The role of the SDF-1α-CXCR4 axis in response to myocardial infarction is unknown. We addressed it using the CXCR4 antagonist, AMD3100, to block SDF-1α interaction with CXCR4 after chronic coronary artery ligation. Chronic AMD3100 treatment decreased ejection fraction and fractional shortening in mice 20days after myocardial infarction compared with vehicle-treated mice (echocardiography). Morphometric analysis showed hearts of AMD3100-treated infarcted mice to have expanded scar, to be hypertrophic (confirmed by myocyte cross-section area) and dilated, with increased LV end systolic and end diastolic dimensions, and to have decreased scar collagen content; p-AKT levels were attenuated and this was accompanied by increased apoptosis. Despite increased injury, c-kit^pos cardiac progenitor cells (CPCs) were increased in the risk region of AMD3100-treated infarcted mice; CPCs were CD34^neg/CD45^neg with the majority undergoing symmetric cell division. c-kit^pos/MHC^pos CPCs also increased in the risk region of the AMD3100-treated infarcted group. In this group, GSK-3β signaling was attenuated compared to vehicle-treated, possibly accounting for increased proliferation and increased cardiac committed MHC^pos CPCs. Increased proliferation following AMD3100 treatment was supported by increased levels of cyclin D1, a consequence of increased prolyl isomerase, Pin1, and decreased cyclin D1 phosphorylation.

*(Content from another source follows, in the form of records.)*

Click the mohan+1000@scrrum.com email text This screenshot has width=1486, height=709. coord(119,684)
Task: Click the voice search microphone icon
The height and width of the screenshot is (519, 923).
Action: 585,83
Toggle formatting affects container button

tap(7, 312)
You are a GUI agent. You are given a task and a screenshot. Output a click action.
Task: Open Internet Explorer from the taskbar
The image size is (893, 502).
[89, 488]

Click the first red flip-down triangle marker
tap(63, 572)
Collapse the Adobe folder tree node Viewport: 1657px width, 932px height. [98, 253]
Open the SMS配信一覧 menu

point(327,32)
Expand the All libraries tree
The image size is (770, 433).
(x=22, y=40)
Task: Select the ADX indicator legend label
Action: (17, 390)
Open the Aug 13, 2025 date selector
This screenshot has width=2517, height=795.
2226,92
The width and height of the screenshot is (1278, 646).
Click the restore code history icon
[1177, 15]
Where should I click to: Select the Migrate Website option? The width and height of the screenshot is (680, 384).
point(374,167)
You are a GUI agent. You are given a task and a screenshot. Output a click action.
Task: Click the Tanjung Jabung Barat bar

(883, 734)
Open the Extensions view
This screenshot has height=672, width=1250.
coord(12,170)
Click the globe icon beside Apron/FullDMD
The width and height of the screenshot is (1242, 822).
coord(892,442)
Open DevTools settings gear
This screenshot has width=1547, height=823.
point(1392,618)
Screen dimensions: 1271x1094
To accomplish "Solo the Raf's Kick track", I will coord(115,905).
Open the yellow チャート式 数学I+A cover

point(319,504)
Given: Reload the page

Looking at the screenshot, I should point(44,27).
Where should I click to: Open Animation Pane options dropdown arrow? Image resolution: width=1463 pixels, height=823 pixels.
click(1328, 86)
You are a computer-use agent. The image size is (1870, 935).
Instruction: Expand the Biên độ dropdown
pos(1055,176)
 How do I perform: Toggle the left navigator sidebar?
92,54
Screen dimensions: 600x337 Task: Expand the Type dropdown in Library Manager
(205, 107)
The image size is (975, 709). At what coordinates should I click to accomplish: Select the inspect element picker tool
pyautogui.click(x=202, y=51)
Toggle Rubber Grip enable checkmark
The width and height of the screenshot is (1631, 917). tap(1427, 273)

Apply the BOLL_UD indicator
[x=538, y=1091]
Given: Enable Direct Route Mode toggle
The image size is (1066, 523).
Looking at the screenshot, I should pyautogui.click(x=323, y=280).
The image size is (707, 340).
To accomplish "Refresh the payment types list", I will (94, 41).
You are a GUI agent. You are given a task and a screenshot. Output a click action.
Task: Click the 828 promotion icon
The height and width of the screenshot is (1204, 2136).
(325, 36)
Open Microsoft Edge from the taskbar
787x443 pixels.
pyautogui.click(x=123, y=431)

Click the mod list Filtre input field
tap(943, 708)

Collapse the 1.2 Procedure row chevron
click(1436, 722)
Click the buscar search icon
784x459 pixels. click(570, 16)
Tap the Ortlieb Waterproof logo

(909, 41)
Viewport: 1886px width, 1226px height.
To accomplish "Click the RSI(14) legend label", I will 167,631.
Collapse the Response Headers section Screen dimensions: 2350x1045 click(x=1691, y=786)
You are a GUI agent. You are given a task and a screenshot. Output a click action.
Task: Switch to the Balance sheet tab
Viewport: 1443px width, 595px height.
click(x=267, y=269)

In summary, pharmacologic antagonism of CXCR4 demonstrates that SDF-1α-CXCR4 signaling plays an important role during and after myocardial infarction and that it exerts pleiotropic salubrious effects, protecting the myocardium from apoptotic cell death, facilitating scar formation, restricting CPC proliferation, and directing CPCs toward a cardiac fate.